### Dataset rows
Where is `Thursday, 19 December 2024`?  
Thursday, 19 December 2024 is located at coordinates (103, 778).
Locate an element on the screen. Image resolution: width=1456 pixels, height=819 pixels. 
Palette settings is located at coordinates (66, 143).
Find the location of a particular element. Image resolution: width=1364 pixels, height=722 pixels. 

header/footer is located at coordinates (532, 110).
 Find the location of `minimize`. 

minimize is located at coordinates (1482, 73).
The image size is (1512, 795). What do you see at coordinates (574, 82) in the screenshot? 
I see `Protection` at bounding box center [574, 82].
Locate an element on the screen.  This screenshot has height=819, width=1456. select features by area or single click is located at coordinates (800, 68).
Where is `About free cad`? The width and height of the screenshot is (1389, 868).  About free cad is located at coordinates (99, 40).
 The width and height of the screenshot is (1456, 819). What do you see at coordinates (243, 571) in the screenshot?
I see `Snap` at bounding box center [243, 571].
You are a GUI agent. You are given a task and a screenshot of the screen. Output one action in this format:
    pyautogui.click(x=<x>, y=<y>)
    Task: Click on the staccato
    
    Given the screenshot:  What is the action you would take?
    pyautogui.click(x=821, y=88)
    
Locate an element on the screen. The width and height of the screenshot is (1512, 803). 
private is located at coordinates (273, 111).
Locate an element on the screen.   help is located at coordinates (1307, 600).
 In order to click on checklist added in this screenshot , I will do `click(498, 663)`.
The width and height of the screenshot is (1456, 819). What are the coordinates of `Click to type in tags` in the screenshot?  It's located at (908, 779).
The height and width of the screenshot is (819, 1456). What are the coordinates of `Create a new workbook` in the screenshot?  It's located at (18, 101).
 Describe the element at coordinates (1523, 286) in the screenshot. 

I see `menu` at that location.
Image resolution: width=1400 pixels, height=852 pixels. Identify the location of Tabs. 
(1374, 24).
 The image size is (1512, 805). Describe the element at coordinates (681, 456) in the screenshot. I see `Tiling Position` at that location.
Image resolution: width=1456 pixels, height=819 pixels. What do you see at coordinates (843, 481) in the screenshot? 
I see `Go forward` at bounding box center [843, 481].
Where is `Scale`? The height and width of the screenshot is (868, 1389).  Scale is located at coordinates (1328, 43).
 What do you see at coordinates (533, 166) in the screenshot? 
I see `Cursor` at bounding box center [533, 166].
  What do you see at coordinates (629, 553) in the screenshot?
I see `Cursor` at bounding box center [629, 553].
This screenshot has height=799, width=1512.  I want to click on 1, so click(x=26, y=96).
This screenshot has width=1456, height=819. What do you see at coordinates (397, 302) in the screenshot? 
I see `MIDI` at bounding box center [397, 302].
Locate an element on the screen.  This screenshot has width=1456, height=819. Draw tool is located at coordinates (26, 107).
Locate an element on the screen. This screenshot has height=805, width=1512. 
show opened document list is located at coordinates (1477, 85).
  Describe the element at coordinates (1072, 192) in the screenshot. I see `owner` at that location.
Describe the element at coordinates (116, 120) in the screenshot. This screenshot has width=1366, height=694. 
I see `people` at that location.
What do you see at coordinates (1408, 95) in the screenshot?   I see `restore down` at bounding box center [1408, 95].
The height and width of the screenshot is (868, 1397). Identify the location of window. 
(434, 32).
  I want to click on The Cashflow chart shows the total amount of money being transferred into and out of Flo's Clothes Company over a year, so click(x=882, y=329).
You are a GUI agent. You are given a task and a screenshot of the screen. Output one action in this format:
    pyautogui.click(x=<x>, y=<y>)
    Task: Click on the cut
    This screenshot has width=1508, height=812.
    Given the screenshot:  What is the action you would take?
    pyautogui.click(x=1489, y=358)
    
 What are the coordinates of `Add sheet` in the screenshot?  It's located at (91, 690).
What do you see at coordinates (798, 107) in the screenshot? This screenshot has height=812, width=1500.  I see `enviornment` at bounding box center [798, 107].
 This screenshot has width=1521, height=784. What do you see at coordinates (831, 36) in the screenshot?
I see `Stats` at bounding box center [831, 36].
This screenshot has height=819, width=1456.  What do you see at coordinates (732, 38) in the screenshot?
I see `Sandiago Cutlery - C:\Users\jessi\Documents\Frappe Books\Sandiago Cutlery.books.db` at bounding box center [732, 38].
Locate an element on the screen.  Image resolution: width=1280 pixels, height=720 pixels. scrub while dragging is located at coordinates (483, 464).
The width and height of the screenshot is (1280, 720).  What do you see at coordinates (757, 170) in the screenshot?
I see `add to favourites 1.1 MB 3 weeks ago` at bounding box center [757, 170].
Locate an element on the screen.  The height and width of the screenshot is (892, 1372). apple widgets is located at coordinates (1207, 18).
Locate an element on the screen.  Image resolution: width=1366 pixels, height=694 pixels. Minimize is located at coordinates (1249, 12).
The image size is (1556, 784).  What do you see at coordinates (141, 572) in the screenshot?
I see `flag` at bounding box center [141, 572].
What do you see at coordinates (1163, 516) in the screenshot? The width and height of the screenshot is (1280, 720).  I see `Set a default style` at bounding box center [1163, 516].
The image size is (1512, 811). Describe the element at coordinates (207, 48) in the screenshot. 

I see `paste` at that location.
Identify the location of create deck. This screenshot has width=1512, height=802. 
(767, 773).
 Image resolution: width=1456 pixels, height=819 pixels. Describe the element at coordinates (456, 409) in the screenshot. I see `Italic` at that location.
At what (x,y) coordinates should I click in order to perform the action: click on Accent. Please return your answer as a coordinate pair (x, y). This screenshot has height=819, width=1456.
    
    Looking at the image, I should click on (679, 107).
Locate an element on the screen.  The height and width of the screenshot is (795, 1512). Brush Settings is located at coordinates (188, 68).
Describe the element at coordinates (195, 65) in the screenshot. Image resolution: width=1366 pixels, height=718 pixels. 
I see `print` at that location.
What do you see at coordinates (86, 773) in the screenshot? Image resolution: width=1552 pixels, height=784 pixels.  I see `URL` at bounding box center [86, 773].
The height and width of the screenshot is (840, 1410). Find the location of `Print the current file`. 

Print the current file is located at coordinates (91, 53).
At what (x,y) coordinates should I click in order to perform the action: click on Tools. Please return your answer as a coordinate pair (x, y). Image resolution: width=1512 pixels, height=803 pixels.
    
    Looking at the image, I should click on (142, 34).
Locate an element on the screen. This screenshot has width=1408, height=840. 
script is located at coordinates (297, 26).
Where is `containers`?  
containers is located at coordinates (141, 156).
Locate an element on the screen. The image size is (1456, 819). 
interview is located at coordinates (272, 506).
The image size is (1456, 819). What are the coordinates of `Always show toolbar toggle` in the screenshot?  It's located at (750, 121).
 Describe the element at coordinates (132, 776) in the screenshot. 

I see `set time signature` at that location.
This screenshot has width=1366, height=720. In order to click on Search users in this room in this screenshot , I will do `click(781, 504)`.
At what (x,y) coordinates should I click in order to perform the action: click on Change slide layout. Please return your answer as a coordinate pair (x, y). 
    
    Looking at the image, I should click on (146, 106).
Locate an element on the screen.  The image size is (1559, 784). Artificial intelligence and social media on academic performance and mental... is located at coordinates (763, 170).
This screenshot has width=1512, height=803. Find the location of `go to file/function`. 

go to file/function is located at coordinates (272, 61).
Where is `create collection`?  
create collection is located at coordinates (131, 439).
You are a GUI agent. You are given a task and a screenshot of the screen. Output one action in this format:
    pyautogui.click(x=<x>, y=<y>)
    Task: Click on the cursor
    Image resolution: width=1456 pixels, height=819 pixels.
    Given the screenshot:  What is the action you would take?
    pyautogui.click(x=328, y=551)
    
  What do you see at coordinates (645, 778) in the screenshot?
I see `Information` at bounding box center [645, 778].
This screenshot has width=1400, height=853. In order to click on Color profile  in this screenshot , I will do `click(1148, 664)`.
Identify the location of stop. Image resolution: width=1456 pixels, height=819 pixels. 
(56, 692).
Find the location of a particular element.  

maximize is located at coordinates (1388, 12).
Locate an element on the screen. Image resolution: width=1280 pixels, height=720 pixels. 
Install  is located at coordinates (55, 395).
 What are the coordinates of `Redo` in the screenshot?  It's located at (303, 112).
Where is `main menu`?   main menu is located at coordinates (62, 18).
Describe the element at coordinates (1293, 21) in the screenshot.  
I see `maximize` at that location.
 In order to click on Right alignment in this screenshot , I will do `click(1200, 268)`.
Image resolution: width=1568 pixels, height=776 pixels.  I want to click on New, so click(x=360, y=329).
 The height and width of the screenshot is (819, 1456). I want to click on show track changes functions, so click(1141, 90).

### Task directions
Please take the part of the material that opens with the line containing "Image resolution: width=1400" and closes with the line containing "I want to click on The", and write it out again with "Identify the location of" replaced by "Find the location of" and every other detail left unchanged.

### Complete response
Image resolution: width=1400 pixels, height=852 pixels. Find the location of Tabs. 
(1374, 24).
 The image size is (1512, 805). Describe the element at coordinates (681, 456) in the screenshot. I see `Tiling Position` at that location.
Image resolution: width=1456 pixels, height=819 pixels. What do you see at coordinates (843, 481) in the screenshot? 
I see `Go forward` at bounding box center [843, 481].
Where is `Scale`? The height and width of the screenshot is (868, 1389).  Scale is located at coordinates (1328, 43).
 What do you see at coordinates (533, 166) in the screenshot? 
I see `Cursor` at bounding box center [533, 166].
  What do you see at coordinates (629, 553) in the screenshot?
I see `Cursor` at bounding box center [629, 553].
This screenshot has height=799, width=1512.  I want to click on 1, so click(x=26, y=96).
This screenshot has width=1456, height=819. What do you see at coordinates (397, 302) in the screenshot? 
I see `MIDI` at bounding box center [397, 302].
Locate an element on the screen.  This screenshot has width=1456, height=819. Draw tool is located at coordinates (26, 107).
Locate an element on the screen. This screenshot has height=805, width=1512. 
show opened document list is located at coordinates (1477, 85).
  Describe the element at coordinates (1072, 192) in the screenshot. I see `owner` at that location.
Describe the element at coordinates (116, 120) in the screenshot. This screenshot has width=1366, height=694. 
I see `people` at that location.
What do you see at coordinates (1408, 95) in the screenshot?   I see `restore down` at bounding box center [1408, 95].
The height and width of the screenshot is (868, 1397). Find the location of window. 
(434, 32).
  I want to click on The Cashflow chart shows the total amount of money being transferred into and out of Flo's Clothes Company over a year, so click(x=882, y=329).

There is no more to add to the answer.